───── Texte fourni ─────

# réinstaller W7 sur W7 de snow léopard



## 77tonio (8 Mars 2018)

Bonjour,

W7 s'est perdu je dois le réinstaller.

Bootcamp de 10.6.8 me propose 2 choix:
Créer ou supprimer ou partition Windows ou
Démarrer le programme d'installation de W.

Je penche pour la deuxième ?

Merci.


----------



## Locke (8 Mars 2018)

77tonio a dit:


> Démarrer le programme d'installation de W.


Pas d'abréviation, merci d'en tenir compte.

Sinon, si tu as le DVD de Windows 7 tu peux tenter une réinstallation par dessus, mais j'ai un doute sur la finalisation.


----------



## 77tonio (8 Mars 2018)

Rebonjour,

Oui j’ai le CD. 

J’aurais bien tout effacé avant simplement. 
Comme c’est le mac qui a créé la partition.  Cela a fonctionné au moins 6 ou 7 ans. L’âge de ce mac le premier MAcBook uniboby.


----------



## Locke (8 Mars 2018)

77tonio a dit:


> J’aurais bien tout effacé avant simplement.

───── Extrait de données ─────

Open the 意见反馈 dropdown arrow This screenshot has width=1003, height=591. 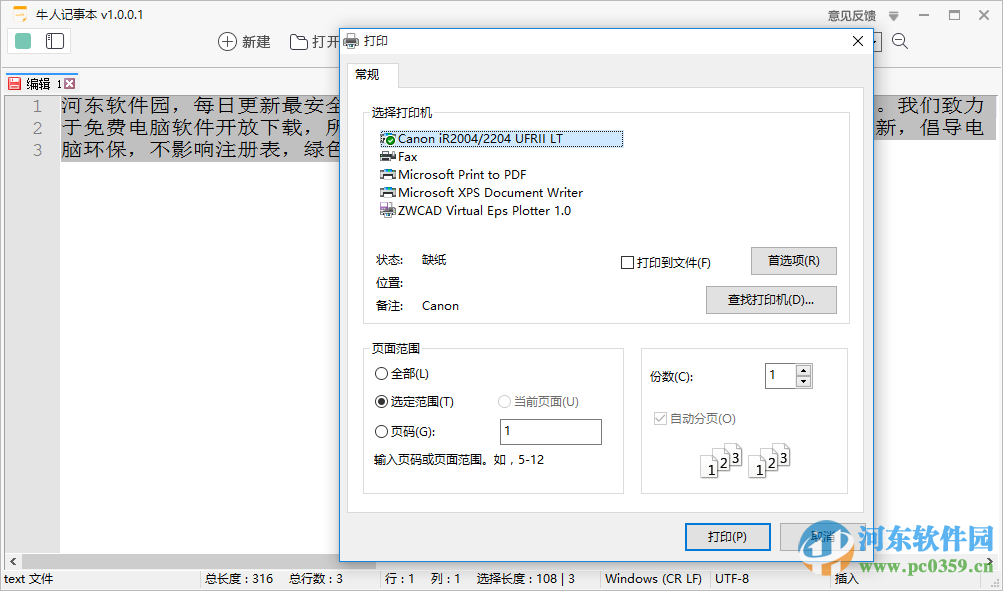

─────

__Consigne__:
Reprenez la discussion de forum sur la réinstallation de Windows 7 avec Boot Camp et rédigez-en la suite, à partir de la dernière phrase affichée.

__Résultat attendu__:
Surtout pas, tu vas détruire le boot de démarrage de la partition Boot Camp ! Une simple réinstallation devrait suffire.


----------



## 77tonio (8 Mars 2018)

Ok merci, je vais faire cela dès que je retrouve le DVD windows 7.


----------



## 77tonio (10 Mars 2018)

bonjour,

Merci pour ton aide. Alors finalement j’ai pu relancer le Windows 7, j’ai retrouvé le DVD maiis je n’ai eu besoin d’écraser. 

J’ai acheté un pc portable premier prix très lent que j’ai rapporté pour un autre plus rapide. 

Je me rétrouve avec deux machines ce que je voulais par sécurité. Un Windows 7 bootcamp et un Windows 10. Sur un pc neuf. On verra bien.


----------



## 77tonio (10 Mars 2018)

Correction. « Je n’ai pas eu besoin ».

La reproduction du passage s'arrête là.